As TEAL continues to expand across India and build the data infrastructure for India's property market, Batra's vision is clear: make land and property transactions as transparent and efficient as they can be, one database at a time. The journey is long, the problems are complex, but the potential impact - unlocking trillions in currently illiquid assets - could transform India's real estate landscape and financial inclusion.
About the Founder
Kshitij Batra is the CEO and Co-Founder of TEAL (Terra Economics and Analytics Lab). A Harvard Kennedy School graduate with a Master in Public Administration, International Development (MPA/ID), he previously worked at consulting firms in the US, the World Bank Group, and the Government of India. He co-founded TEAL in 2018 with a vision to solve India's land governance crisis through data democratization. He comes from a research and policy background, bringing a unique analytical lens to India's complex property market challenges.

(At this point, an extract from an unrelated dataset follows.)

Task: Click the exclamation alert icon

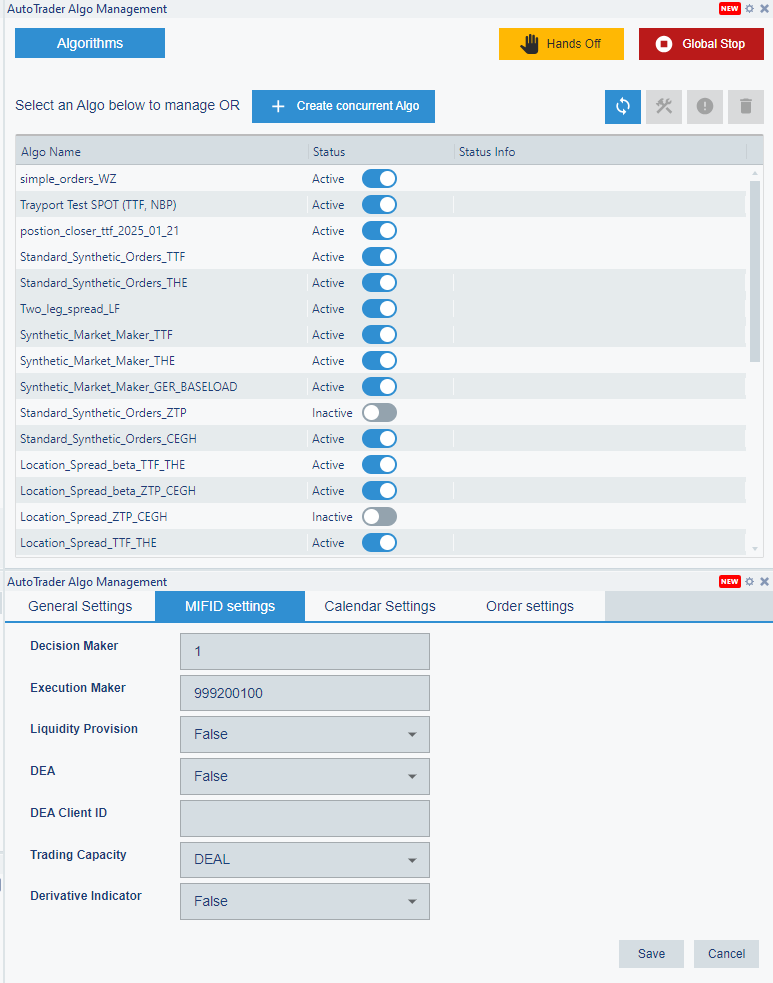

TEAL (Terra Economics and Analytics Lab) is a technology startup building comprehensive land and property data infrastructure for India. The company works with over 650+ government databases to provide transparent, actionable property information to lending institutions, developers, and individual consumers. With products like TEAL Terminal (for institutions) and TEAL Check (for consumers), TEAL is creating the foundational data layer that India's real estate market needs to mature. Backed by Info Edge, TEAL is based in Bangalore with operations across multiple states including Delhi NCR, Maharashtra, and Karnataka.